Se prendiamo in prestito la definizione di etica di Lord Moulton, che la definisce come lo spazio del non esigibile per norma, ovvero l’insieme dei valori condivisi da una stessa comunità sociale in un determinato momento storico, va da sé che un livello di prescrizione normativa troppo ridondante e rigido anestetizza l’etica. Il legislatore poi deve prendere atto che in uno stesso momento storico possono coesistere sensibilità diverse a seconda degli enti e degli stakeholder ai quali essi rivolgono. Non si può normare l’etica, non sarebbe più etica, chi ci ha provato, sempre in tema di trasparenza come nel caso dell’uso del burka e del bikini in paesi lontani ed in epoche diverse, è stato spiazzato dai cambiamenti sociali.
La speranza era che con il Piao si fosse ricondotta la trasparenza nell’alveo etico previsto con la prima riforma Brunetta, ma non è stato così. L’errore commesso negli ultimi dieci anni e non corretto dal Piao è stato quello di violentare il concetto di trasparenza per leggerlo solo come strumento asservito alla lotta alla corruzione trascurandone tutte le altre valenze di marketing, di gestione dell’immagine, di informazione e comunicazione, di relazione con gli stakeholder e, non da ultimo, di evoluzione tecnologica che proprio in materia di trasparenza e comunicazione ha inciso fortemente. Forse è anche per questo che coloro che vivono al di fuori del castello, i cittadini, utilizzano pochissimo l’accesso civico mentre navigare tra i siti delle tante PA è diventato lo sport preferito di coloro che vivono all’interno del castello scatenando tra enti e persone la sindrome del guardone: la corsa a cercare i cv e gli stipendi dei colleghi.
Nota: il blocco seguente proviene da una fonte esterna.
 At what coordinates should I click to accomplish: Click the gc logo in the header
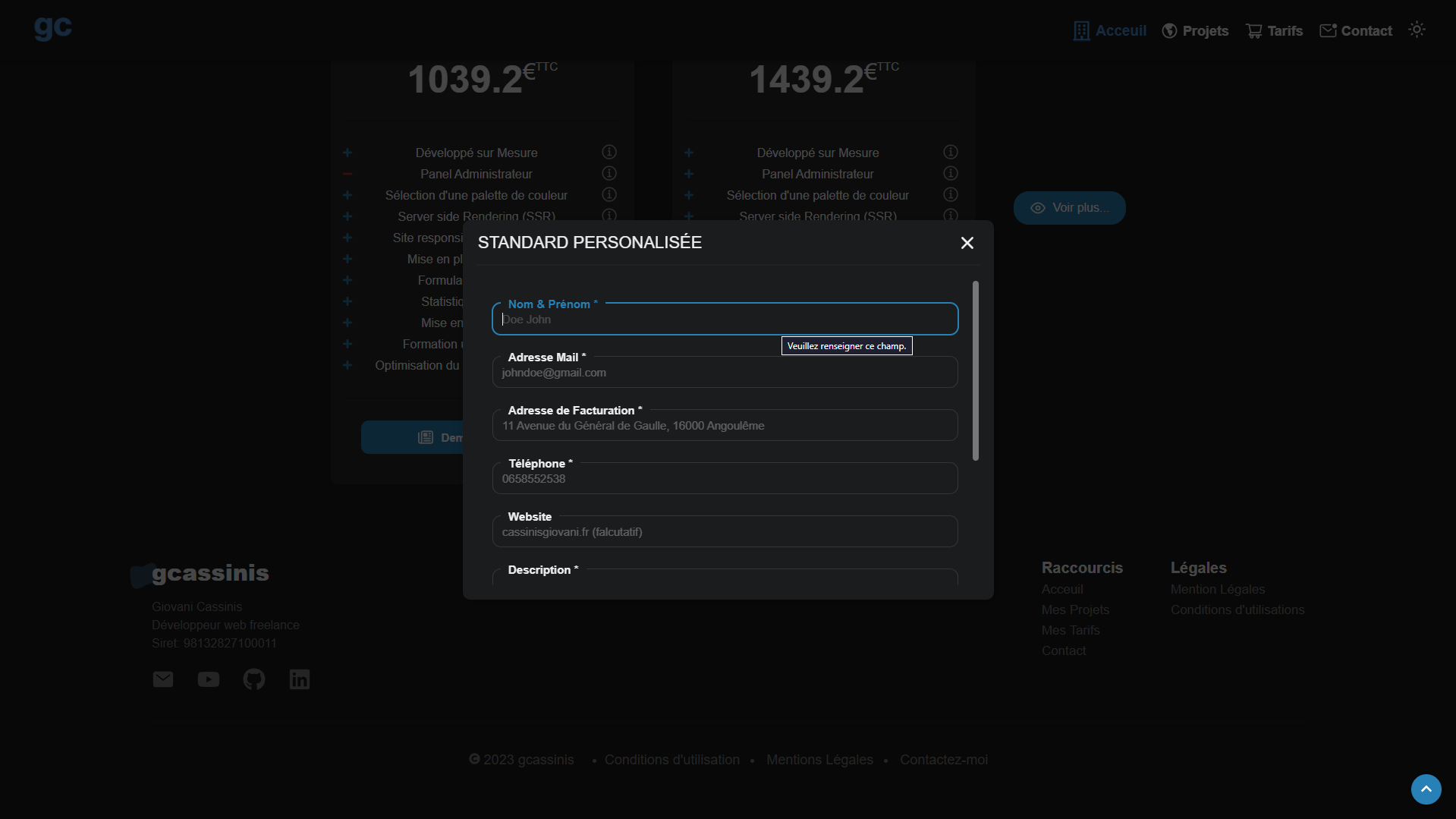(53, 28)
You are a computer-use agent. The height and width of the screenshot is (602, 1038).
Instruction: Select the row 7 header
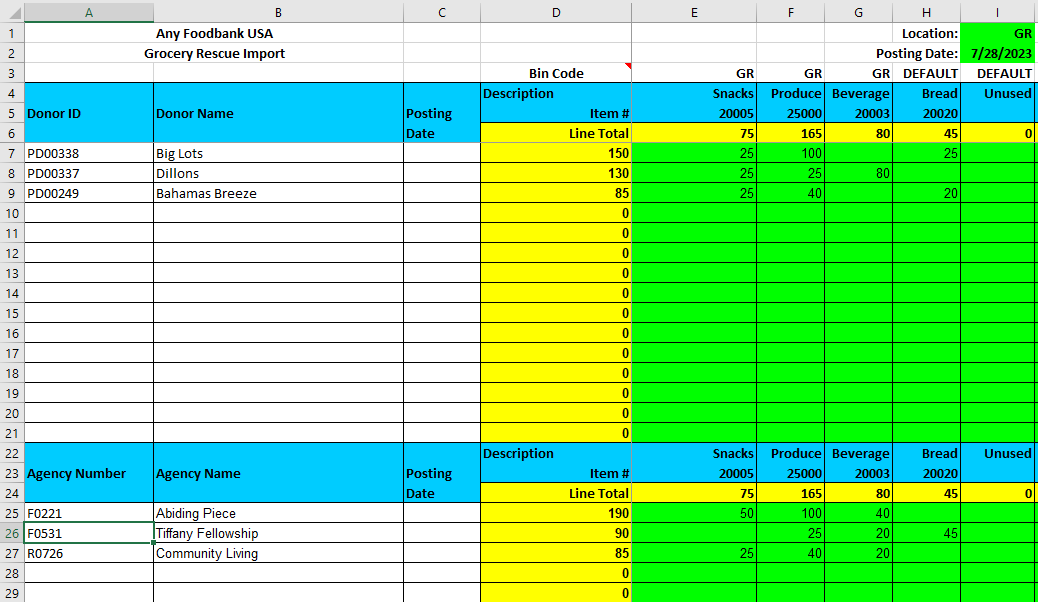pos(12,153)
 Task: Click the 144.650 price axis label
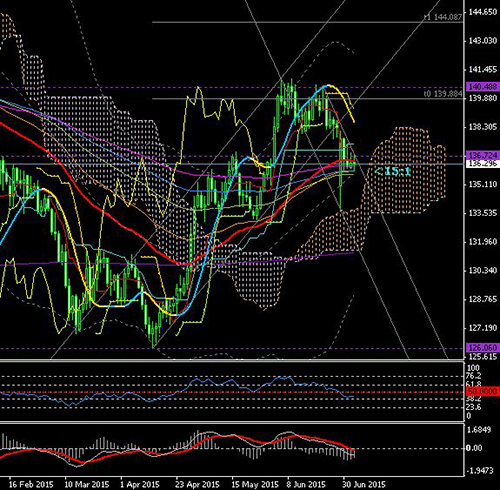click(483, 12)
Con un po’ di amarezza va preso atto che la trasparenza è diventata nel tempo un semplice obbligo di pubblicazione di tanti elementi, troppi: un ennesimo adempimento costoso, uguale per tutti gli enti che hanno però stakeholder differenti.
A questo punto le domande da porsi sono semplici: quale è l’utilità sociale della chiave di lettura della trasparenza intesa solo come obbligo di pubblicazione? Quali effetti ha avuto nel combattere la corruzione? Da quando l’Anac opera è aumentata o diminuita la corruzione sommersa? Non sappiamo a quanto ammonta la corruzione non ancora scoperta dalla magistratura e dalle forze dell’ordine, eppure riusciamo a stimare il lavoro nero, l’evasione fiscale l’impatto delle malattie gravi. Purtroppo, non abbiamo un modello di stima serio che sarebbe invece assai utile per scoprire se, anche grazie all’effetto delle norme sulla trasparenza, la corruzione sommersa è aumentata o è diminuita.
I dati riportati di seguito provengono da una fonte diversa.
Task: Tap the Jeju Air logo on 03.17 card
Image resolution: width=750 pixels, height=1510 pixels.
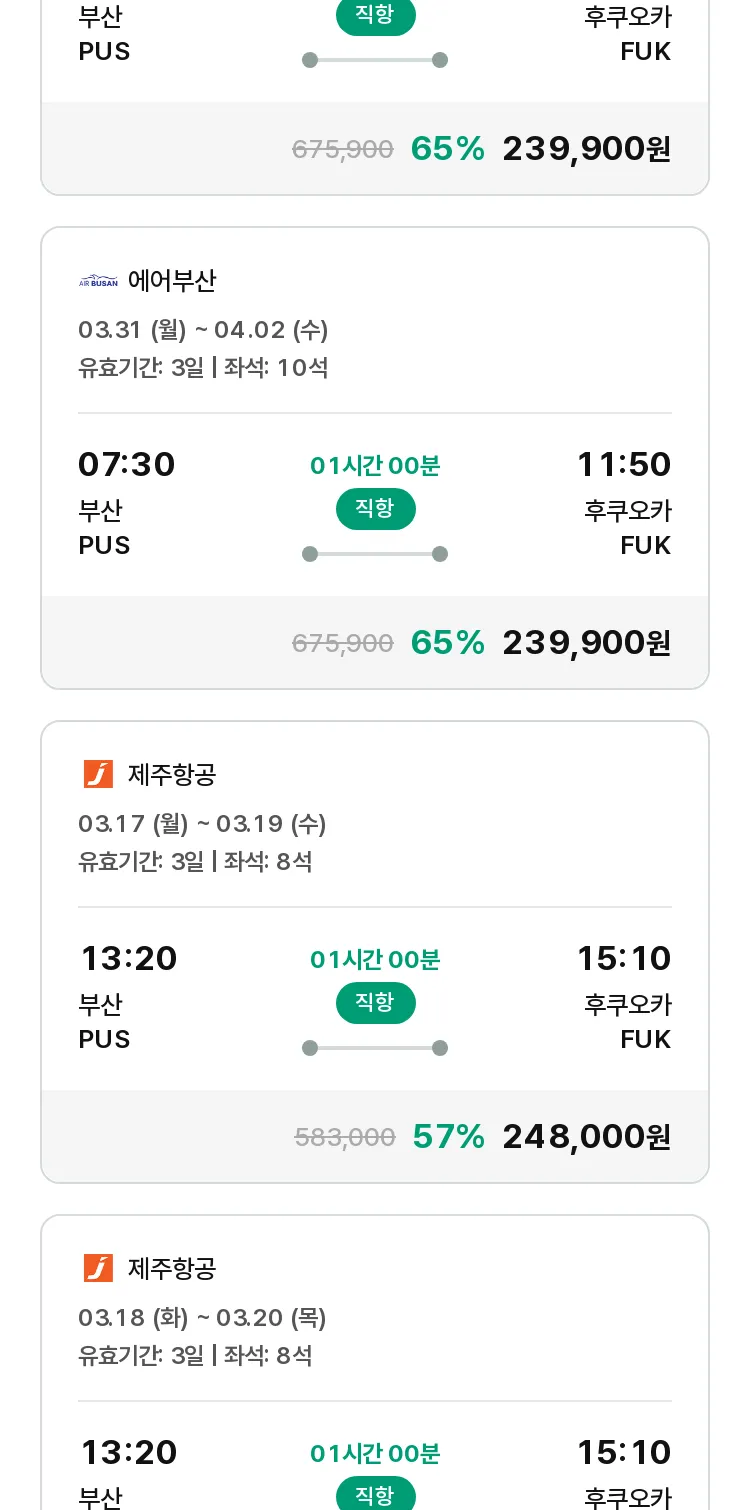Action: click(98, 774)
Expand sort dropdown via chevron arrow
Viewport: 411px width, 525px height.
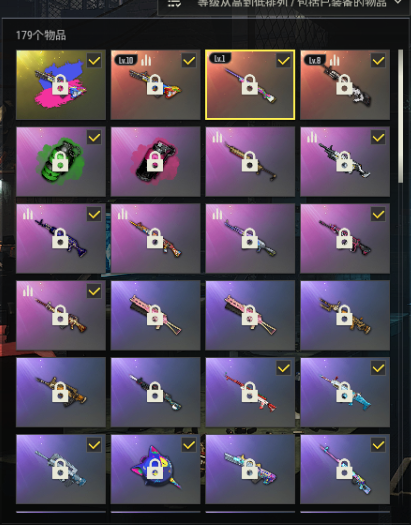[398, 3]
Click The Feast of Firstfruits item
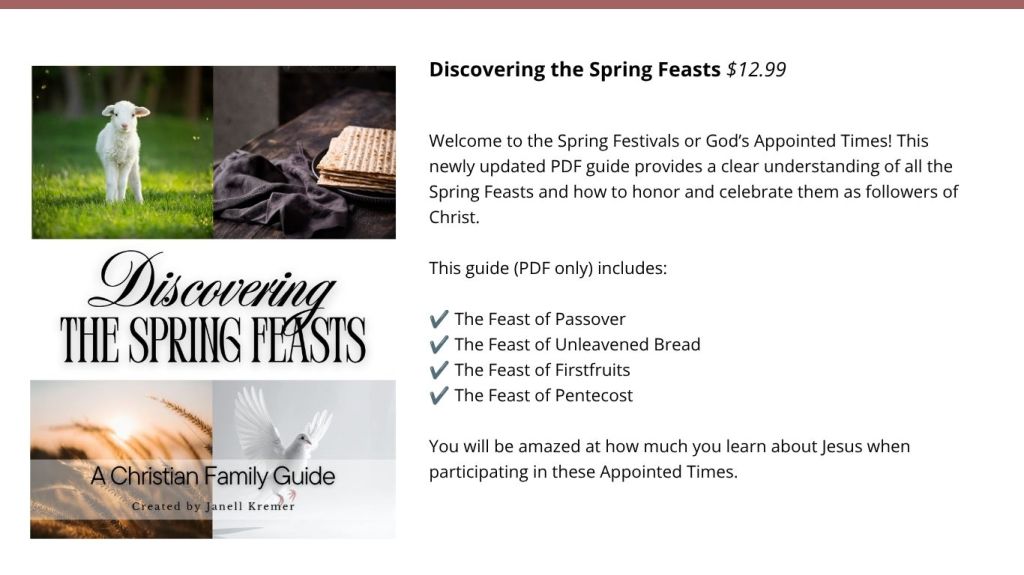The height and width of the screenshot is (575, 1024). (542, 370)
Il sospetto è che forse non vogliamo saperlo e qui la responsabilità dell’Anac, che di fatto gestisce il tema trasparenza, è forte: se un fenomeno lo si vuol gestire è necessario misurarlo, ma l’Anac non dispone ancora di un termometro che consenta di far sapere al Paese se le cure messe in atto, peraltro con un costo amministrativo rilevante. Dal momento che forse la febbre non è diminuita, qualcuno ha battezzato tutto questo come burocrazia dell’anticorruzione,
L’andamento della corruzione sommersa è un elemento della performance della stessa Anac, un indicatore del valore pubblico che crea, sulla quale andrebbe garantita la stessa trasparenza che si pretende dagli altri.
La conclusione è semplice, la proposta del Piao di integrare i vari piani che le amministrazioni sono chiamate a predisporre è stata un’occasione perduta: le semplificazioni annunciate non ci sono state, la trasparenza poteva essere rivisitata riposizionandola correttamente, ma così non è stato. E le nostre pubbliche amministrazioni continueranno a soffrire della burocrazia della trasparenza nella indifferenza ed inconsapevolezza della società civile.